Updated

Richard Gere chided Canadian Prime Minister Stephen Harper on Friday for meeting with the Dalai Lama privately rather than publicly.

Harper met the exiled Tibetan spiritual leader in his Parliament Hill office Friday. His office billed the meeting as a "private courtesy call," in an apparent bid to avoid tensions with China. Canada's Conservative government has ambitious trade goals with China, which regards the Dalai Lama as a separatist and opposes any contact between him and foreign leaders.

The Dalai Lama was in Ottawa to address the 6th World Parliamentarians' Convention on Tibet, a gathering of lawmakers and academics from around the world to discuss the situation in Tibet.

"The positive thing was that he met him. The less positive thing is that it wasn't public," Gere said at a news conference. The "Pretty Woman" star, a practicing Buddhist and longtime activist in the movement to free Tibet, was in Ottawa to chair a panel discussion during the parliamentarians' conference.

Canada conferred honorary citizenship to the Dalai Lama in 2006 and Harper angered the Chinese Embassy when he met the Tibetan leader in 2007. However, he has since made two trips to China to boost trade with the Asian economic superpower.

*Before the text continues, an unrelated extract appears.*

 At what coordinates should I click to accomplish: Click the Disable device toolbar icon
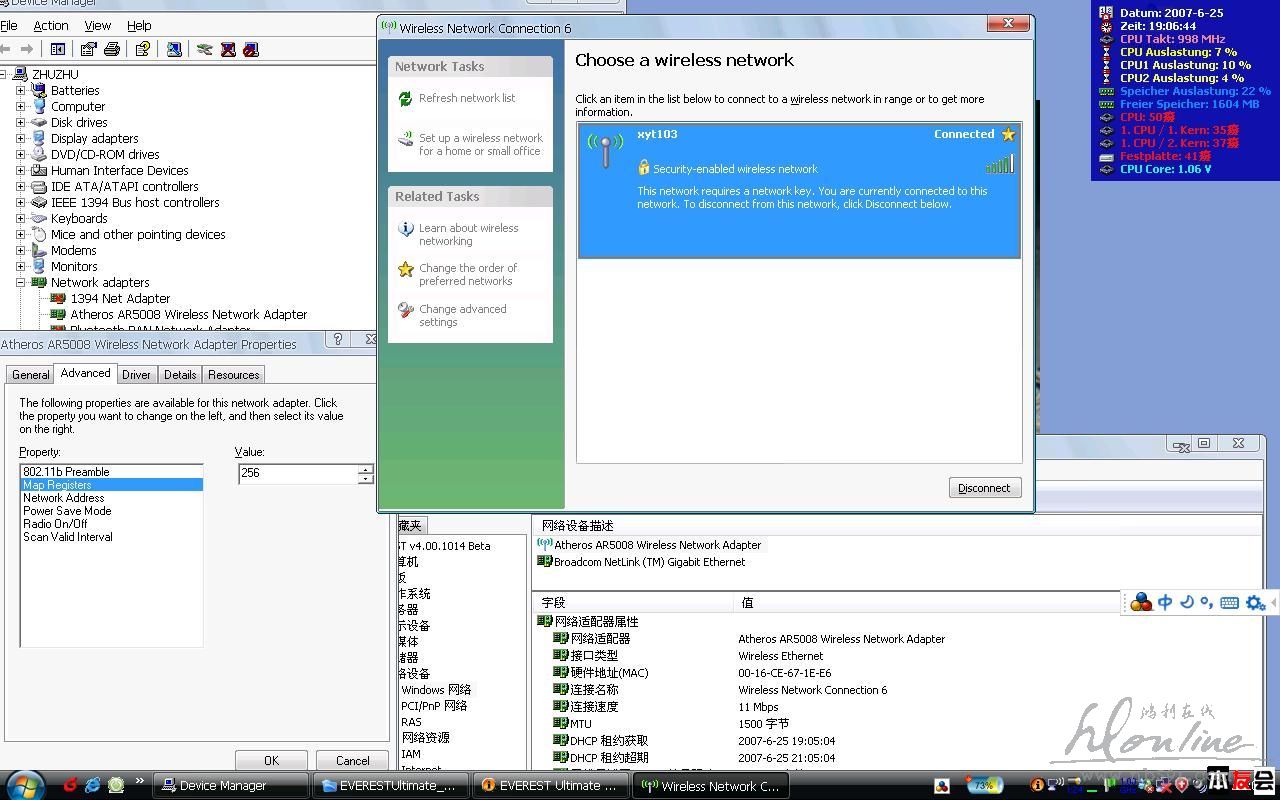250,49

"I have no trouble with trade with the Chinese, but to diminish ourselves in the process is a double death for the Chinese people, because it perpetuates the totalitarian state and it kills us in the core of who we are," Gere said.

Carl Vallee, the prime minister's spokesman, declined to give details on the meeting between Harper and the Dalai Lama.

"He met with him as an international spiritual leader and an honorary Canadian citizen," Vallee said in response to why the meeting was held in private.